How to get big and strong legs without barbell squats

Although squats are undoubtedly the best exercise for the legs, you can still build powerful muscles with other lower body exercises, examples of workouts are attached.

The squat is the king of all bodybuilding exercises. It develops overall strength and is suitable for training, whatever your level or goal. When it's Men's Leg Day, it goes without saying that you'll start with a good dose of squat sets. But is it possible to achieve the same results for the lower body without squats?

The answer is yes, and here you will learn how to pump up your legs in the gym and increase their muscle mass without squats with a barbell using other effective exercises.

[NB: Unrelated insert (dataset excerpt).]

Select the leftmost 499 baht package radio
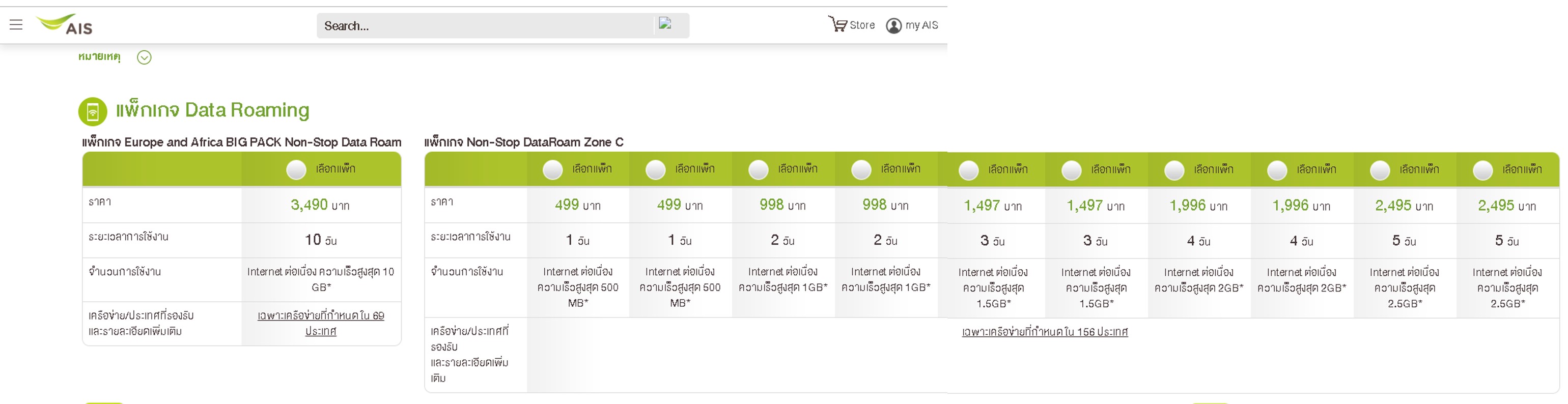[553, 169]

First of all, it is impossible to deny that squatting is the best way we develop a strong and resilient pair of legs. It would be wrong and dishonest to deny this. But there are a number of situations where even a correctly performed squat can cause harm, and in such a way that you will end up missing valuable time in the gym due to injury or pain.

During a squat, the entire body is tense, and most of this stress is placed on the knees and lower back. Wristbands and a belt can help, but they cannot completely prevent injury. And it’s not even that there’s something wrong with your technology; You can injure your knee by performing a completely correct squat. On the other hand, incorrect technique usually serves as a catalyst for nagging lower back pain.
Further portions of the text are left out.